Se han dado varias lecturas filosóficas y culturales de dicho cuadro. Aquí queremos hacer ver que la expresión de lo infinito, el encuentro, en cierto modo anulador e inquietante, entre la naturaleza abierta y la subjetividad abierta se produce por el juego de la luz, del blanco (del cielo) y el negro (del mar), y que no se puede representar de otro modo, sino así, de ese modo que capta una nueva forma, la experiencia de infinitud que expresa el cuadro. Una visión deconstructora, atomista, destruiría esta captación, lo mismo que una visión que exaltara los colores, impresionista, o la realista histórica. Lo importante ahí no es el momento en sí, del encuentro entre dos infinitos, ni por supuesto el documento histórico, sino el representarse puro, el aparecer en un lugar y momento de una experiencia estética y de una nueva forma de sensibilidad, y de lenguaje.
Este arte, por tanto, tiene en sí su propio lenguaje.
Hacemos una comparativa con la fotografía, que también nos enseña por sí nuevas formas de sensibilidad. Planteamos otra experiencia, o constatación. La fotografía en blanco y negro se dice que tiene un encanto, un aura y expresividad únicas. Pero tiene algo más. Su técnica fuerza una manera propia de presentarse la naturaleza, la realidad, que no puede ser la misma que la fotografía en color.

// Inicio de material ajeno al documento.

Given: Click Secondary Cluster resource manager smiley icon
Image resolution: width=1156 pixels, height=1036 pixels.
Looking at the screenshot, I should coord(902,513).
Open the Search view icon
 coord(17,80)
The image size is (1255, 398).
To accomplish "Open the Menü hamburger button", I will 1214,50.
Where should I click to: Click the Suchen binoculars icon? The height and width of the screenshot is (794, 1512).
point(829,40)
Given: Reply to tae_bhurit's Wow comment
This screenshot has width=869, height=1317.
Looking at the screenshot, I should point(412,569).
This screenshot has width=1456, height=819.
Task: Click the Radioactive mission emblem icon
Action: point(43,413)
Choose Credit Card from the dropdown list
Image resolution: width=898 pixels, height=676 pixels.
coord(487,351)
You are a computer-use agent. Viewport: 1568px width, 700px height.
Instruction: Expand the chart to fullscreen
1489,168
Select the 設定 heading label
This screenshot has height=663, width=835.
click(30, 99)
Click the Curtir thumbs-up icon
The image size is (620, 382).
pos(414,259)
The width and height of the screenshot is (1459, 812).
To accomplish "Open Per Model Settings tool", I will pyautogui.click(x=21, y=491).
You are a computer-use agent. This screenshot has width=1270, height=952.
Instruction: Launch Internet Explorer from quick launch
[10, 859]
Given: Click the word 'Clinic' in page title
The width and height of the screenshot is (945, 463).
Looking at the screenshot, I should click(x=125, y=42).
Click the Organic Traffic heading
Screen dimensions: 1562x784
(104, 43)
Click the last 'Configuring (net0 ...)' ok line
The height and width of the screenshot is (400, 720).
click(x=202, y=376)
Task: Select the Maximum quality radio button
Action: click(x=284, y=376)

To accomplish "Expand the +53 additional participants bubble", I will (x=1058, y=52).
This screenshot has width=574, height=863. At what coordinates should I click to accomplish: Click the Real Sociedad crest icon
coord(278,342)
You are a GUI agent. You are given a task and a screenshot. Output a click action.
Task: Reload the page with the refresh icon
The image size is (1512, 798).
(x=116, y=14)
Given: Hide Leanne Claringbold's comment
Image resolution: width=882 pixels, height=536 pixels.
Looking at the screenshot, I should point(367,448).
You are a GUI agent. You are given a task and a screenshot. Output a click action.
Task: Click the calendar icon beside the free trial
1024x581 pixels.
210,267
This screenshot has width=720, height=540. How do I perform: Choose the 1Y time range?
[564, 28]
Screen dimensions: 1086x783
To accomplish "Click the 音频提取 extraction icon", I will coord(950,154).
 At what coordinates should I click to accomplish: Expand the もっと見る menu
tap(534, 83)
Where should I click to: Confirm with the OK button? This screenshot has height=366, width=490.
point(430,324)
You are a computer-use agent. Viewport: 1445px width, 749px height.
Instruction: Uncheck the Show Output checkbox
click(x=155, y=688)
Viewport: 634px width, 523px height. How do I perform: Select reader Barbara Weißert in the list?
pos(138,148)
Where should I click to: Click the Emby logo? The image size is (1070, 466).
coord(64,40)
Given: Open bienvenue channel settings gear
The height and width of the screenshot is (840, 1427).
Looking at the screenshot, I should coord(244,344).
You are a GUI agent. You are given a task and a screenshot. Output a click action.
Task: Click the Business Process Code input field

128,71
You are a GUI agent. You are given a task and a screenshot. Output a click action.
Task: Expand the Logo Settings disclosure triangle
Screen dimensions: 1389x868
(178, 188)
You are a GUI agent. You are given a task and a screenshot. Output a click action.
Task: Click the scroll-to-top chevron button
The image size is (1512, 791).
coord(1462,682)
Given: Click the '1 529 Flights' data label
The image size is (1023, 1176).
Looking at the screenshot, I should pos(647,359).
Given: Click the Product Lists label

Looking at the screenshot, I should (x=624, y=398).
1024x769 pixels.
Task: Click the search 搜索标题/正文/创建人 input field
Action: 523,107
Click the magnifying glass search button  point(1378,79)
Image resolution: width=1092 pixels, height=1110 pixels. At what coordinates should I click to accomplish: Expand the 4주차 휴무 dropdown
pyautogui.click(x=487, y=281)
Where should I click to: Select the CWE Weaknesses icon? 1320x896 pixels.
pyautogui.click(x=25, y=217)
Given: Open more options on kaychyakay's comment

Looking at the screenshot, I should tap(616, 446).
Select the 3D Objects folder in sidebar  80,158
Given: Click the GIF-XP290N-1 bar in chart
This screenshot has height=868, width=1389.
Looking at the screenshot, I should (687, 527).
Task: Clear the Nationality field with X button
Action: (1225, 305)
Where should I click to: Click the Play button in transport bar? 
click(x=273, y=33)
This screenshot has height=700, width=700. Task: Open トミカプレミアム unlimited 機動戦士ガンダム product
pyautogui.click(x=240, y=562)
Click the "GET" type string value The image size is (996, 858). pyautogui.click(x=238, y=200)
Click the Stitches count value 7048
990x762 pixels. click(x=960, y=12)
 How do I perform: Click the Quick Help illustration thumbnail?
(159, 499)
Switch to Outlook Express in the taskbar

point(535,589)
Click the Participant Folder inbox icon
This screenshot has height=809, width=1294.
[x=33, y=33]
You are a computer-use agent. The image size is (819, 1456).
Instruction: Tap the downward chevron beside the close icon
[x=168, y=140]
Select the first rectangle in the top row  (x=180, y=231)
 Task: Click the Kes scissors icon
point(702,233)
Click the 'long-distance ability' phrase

En relación con el claroscuro, y esa manera de objetivarse la realidad en la red de casillas del blanco y negro y de los grises que alcanza a tocar una clave esencial de la forma general de presentarse las cosas. Ahí, en esa simplicidad, parece que hay menos presencias de formas y colores que nos distraen de lo esencial, del alma de las cosas y de nosotros. No es el tiempo tampoco, detenido y apresado, ese momento irrecuperable lo que guarda la fotografía de arte en blanco y negro. Y hacemos también abstracción del posible valor histórico. Si no tiene ni un valor impresionista ni histórico, qué da la fotografía en blanco y negro, sino el alma: el modo general de su existir en el tiempo (no en este o aquel fragmento de tiempo), un encuentro con algo real y a la vez su desenfoque ante lo real, que hace presente la distancia que hay respecto a nosotros mismos ante lo real, como ante algo que fue y aún no ha pasado. En fin, nos plantea una nueva experiencia, un nuevo lenguaje, desde su propio lenguaje artístico y técnico.